Al TFFDoc in questi giorni vanno in scena le figure umane nel paesaggio, tra memoria, deriva e utopia. La competizione internazionale documentari si è aperta con Ouvertures, uno strano oggetto artistico in bilico tra teatro, videoarte e cinema, tra i caraibi e la Francia, tra le strade di Port-au-Prince e le montagne del Jura, firmato da un collettivo denominato The Living and the Dead Ensemble.

QUESTI GIOVANI artisti, performer e poeti haitiani hanno trasformato in immagine in movimento, con la collaborazione del regista Louis Henderson e dello sceneggiatore e produttore Olivier Marboeuf, un progetto di traduzione e riscrittura scenica di Monsieur Toussaint di Édouard Glissant dedicato a Toussaint Louverture e all’esperienza mitica dei cimarroni, schiavi fuggitivi. Figura complessa, Louverture è stato uno dei protagonisti della rivoluzione haitiana (1791-1804), esperienza di liberazione e lotta che trovava forza e ispirazione anche nella spiritualità vudù e nelle figure di una mitologia yoruba che i giovani dell’Ensemble fanno rivivere nella contemporaneità. In Ouvertures, è come se una spirale infinita portasse i morti e i vivi a incrociarsi e a sfiorarsi tra le frange del tempo, a comunicare attraverso un codice segreto a cui si accede nel cuore della trance creativa. Questi giovani intellettuali neri che studiano, ragionano, scrivono, traducono e creano insieme sono un’immagine potente dell’impegno che richiede sempre l’esercizio della libertà. A inizio e fine film ricorrono immagini girate in una grotta, dimora di energie ctonie, condensazione minerale di una riflessione sullo scavo, sull’archivio e sulle forze primordiali che muovono la storia e lo spirito nell’oscurità.

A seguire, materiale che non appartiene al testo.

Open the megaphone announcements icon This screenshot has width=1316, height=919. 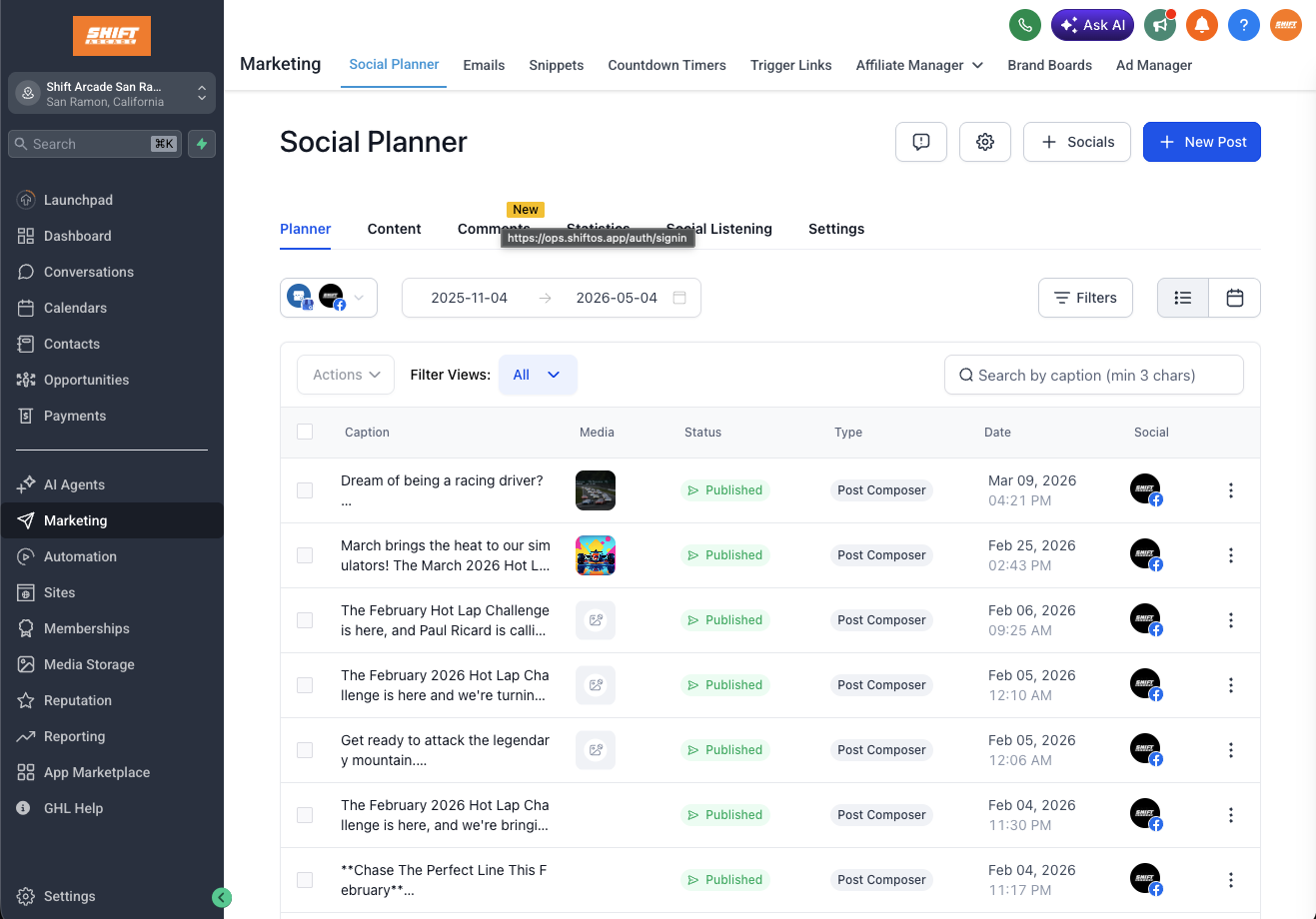coord(1159,25)
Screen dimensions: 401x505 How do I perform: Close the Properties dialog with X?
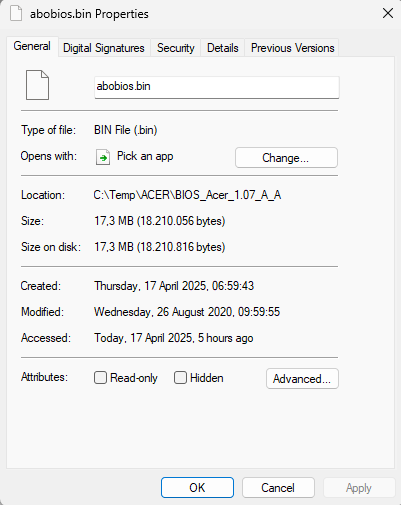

IMMERGERSI e riemergere, come muoversi tra passato e futuro nello spazio della postcolonia? Due giovani attori discutono del concetto di utopia: uno aspira a essere non solo haitiano ma «cittadino del mondo», l’altro lo invita a considerare il rischio che la sua utopia cancelli le specificità del luogo e della cultura da cui proviene. Come una strana eco, il concetto di utopia rimbalza in film completamente diversi in questo TFF. «Mamma che cos’è un’utopia?» chiede un bambino nel bellissimo Un soupçon d’amour del nonagenario Paul Vecchiali. «L’utopia è un luogo che non esiste» dice la madre al figlio che replica «Ma allora non serve a niente» «Sì, invece, l’utopia serve a sognare» replica lei. Di gente che sembra non potersi permettere il lusso di sognare parla invece un altro documentario del concorso internazionale, The Last Hillbilly di Diane Sara Bouzgarrou e Thomas Jenkoe.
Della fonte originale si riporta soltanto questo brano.